Sir, – Your correspondent John Rogers (Letters, April 7th) equates commemoration of the upcoming centenaries with the glorification and celebration of blood sacrifices, and refers in a somewhat jocose manner to the events at Gallipoli, the Somme and at the GPO.
While in the past we may have heard phrases such as “our glorious dead” I doubt if those who wish to commemorate the death of an ancestor 100 years after the event are trying to glorify them. They may rather be trying to get some semblance of recognition that they actually did exist and that they did die in the fields of France, Belgium and Gallipoli for causes which at the time were seen and believed to be a matter of world importance.

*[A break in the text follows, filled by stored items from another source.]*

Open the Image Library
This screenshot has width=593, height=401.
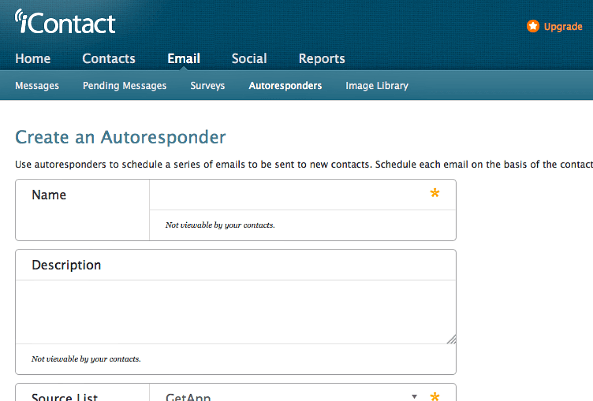(x=377, y=85)
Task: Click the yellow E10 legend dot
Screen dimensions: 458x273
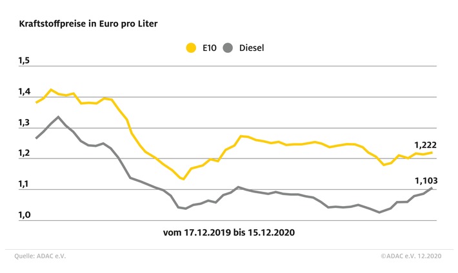Action: (x=191, y=47)
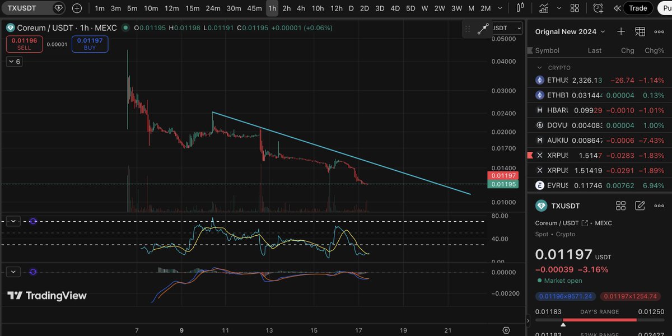Click the compare/add symbol plus icon

(77, 8)
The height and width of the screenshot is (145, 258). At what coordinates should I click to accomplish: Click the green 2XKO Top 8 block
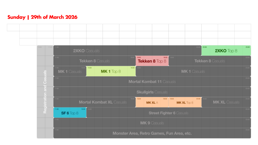(226, 51)
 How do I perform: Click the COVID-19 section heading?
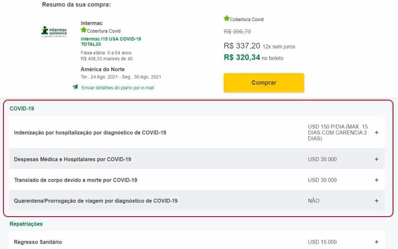(22, 109)
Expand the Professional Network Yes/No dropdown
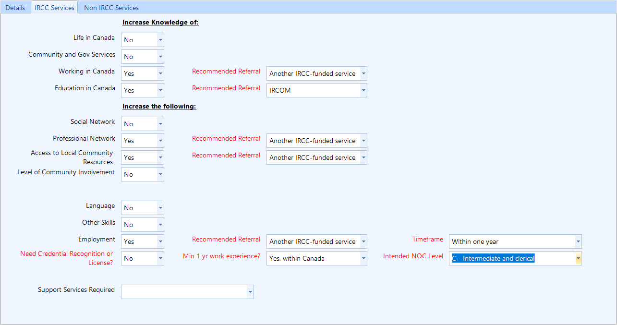This screenshot has height=325, width=617. point(160,141)
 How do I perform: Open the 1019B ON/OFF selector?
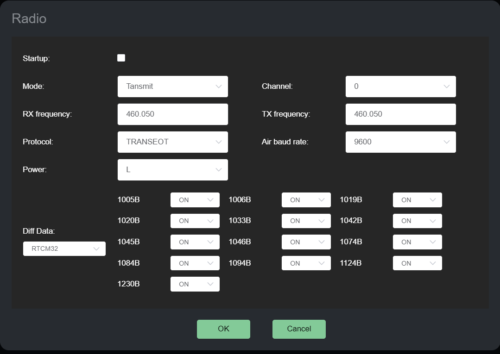pos(417,200)
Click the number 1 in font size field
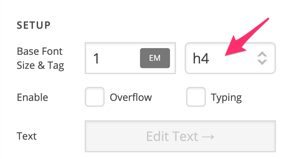The height and width of the screenshot is (159, 292). [96, 58]
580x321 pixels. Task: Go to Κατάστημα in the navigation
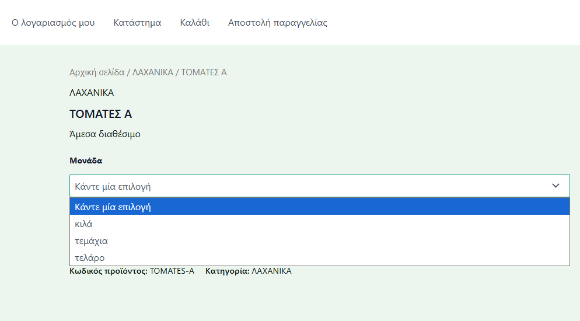point(137,23)
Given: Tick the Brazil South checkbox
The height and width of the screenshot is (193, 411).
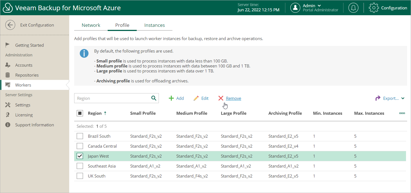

The problem in Ireland is that these war deaths were overtaken by the events relating to the Irish rebellion and by the time the survivors of this horrific rather than glorious war came home, Ireland had moved on, nationalism had been fanned by the execution of the leaders of the rebellion, and although they were Irish themselves they were treated like pariahs. It became almost shameful to even mention the 40,000 to 50,000 Irishmen who perished.
In even the smallest town in other European countries there are monuments recalling the names of those who died. More than 700 men from Galway died, for example, yet their names are not recalled anywhere in that city. Now, at the centenary of the start of the first World War, there is an opportunity for Galway and every other town in Ireland to correct this continuing slight. For those who lost family, it is not a celebration, but a long overdue commemoration. Yours, etc,
DICK BYRNE,
Craughwell,
Co Galway
Sir, – Once again this weekend I have read (twice) the unchallenged view in the columns of
The
Irish Times
that, this State shamefully ignored or neglected Irish participation in what Gay Byrne continues to call "the Great War".
This is getting boring. I write as someone who lost a great-uncle in that war and who has visited the Belgian memorials to the dead. Given the way the commemorations have evolved in Britain, does Gay Byrne really believe it was realistic or appropriate for a fledgling state, in the immediate aftermath of the War of independence to have found time to commemorate a war which was largely fought over five miles of muddy ground on the Western Front and which was a complete waste of all of those Irish lives?
It is now almost obligatory to wear a poppy if you wish to appear on British TV during November, and the symbol has been used to justify the illegal war in Iraq and to silence criticism of the presence of British troops in Afghanistan. Quite incredibly, people like Gay Byrne are more concerned with criticising post-independence silence about first World War dead and survivors than with taking the British government of the time to task for encouraging his father, my great-uncle and their comrades to go to death or injury in Gallipoli, the Somme and Messines ridge.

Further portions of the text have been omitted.